* **Task details**: Below are the records. How many of their lines contain "Policy"? Give only the number.

* **Records for the task**:
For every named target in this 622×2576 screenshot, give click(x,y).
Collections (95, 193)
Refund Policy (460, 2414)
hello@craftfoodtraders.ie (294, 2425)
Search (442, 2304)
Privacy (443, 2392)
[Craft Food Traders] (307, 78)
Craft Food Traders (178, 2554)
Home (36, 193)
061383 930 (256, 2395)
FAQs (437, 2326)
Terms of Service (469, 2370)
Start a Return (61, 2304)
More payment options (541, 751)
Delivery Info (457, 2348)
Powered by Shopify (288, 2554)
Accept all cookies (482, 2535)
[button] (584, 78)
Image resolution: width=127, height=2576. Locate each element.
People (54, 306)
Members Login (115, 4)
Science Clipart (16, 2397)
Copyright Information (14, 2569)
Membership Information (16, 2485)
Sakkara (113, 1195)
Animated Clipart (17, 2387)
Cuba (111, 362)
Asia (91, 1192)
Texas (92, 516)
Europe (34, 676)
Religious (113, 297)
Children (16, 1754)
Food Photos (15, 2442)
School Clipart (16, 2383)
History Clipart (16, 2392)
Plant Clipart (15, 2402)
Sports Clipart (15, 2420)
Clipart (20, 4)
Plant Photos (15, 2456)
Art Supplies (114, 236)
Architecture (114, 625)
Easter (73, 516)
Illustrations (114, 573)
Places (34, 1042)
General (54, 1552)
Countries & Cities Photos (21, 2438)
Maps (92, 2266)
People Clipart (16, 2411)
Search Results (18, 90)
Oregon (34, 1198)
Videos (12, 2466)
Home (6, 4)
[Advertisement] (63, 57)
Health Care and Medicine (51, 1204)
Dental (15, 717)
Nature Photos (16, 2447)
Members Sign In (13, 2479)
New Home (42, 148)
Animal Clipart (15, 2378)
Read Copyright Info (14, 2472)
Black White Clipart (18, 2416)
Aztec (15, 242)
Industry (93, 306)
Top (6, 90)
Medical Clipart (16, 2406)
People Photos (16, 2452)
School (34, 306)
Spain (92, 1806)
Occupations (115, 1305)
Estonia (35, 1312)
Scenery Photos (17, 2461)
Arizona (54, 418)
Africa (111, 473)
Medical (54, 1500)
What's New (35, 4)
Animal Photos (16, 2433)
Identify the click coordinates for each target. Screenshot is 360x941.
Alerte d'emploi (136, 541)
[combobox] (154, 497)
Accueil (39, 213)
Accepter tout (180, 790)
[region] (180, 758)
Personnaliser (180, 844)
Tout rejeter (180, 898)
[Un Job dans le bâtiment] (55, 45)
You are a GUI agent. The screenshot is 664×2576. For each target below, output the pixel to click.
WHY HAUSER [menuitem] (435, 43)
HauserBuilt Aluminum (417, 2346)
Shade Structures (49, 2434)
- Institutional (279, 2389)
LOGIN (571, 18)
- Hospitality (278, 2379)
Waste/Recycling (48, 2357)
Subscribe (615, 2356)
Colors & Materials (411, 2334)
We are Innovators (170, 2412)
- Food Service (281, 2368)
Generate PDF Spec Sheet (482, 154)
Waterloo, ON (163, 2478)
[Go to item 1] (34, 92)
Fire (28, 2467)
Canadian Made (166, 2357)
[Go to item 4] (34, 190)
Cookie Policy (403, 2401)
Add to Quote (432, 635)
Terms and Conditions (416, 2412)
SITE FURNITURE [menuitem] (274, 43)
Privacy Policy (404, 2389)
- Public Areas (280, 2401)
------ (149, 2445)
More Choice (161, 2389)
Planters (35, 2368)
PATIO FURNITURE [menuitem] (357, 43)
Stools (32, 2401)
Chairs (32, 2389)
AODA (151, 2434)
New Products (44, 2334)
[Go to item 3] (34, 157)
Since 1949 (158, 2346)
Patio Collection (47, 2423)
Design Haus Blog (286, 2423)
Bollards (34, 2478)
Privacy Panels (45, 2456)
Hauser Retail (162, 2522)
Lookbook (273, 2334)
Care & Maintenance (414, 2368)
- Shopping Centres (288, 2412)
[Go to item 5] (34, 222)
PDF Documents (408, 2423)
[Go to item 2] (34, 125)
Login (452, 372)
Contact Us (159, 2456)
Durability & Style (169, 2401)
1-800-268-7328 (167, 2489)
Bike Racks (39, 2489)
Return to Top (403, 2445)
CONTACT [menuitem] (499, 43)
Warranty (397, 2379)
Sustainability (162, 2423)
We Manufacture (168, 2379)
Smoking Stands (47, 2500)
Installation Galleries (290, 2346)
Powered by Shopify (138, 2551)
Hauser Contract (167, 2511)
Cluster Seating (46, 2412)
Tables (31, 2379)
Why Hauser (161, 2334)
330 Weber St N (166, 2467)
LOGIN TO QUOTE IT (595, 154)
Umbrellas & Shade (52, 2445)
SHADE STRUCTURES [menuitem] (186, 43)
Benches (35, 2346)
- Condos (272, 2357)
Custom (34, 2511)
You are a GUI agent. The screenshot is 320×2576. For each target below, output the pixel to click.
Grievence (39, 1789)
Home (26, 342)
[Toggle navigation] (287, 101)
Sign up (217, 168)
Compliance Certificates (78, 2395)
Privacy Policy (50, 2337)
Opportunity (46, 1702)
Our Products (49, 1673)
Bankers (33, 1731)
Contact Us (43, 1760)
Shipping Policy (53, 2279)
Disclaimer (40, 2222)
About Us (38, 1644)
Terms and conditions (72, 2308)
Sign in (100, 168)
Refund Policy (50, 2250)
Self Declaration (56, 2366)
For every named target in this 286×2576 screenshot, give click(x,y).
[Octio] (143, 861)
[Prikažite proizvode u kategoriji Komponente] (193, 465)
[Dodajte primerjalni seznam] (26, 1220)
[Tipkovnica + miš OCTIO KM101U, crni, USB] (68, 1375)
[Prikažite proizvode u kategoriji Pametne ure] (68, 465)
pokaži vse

* **Written solution**: 6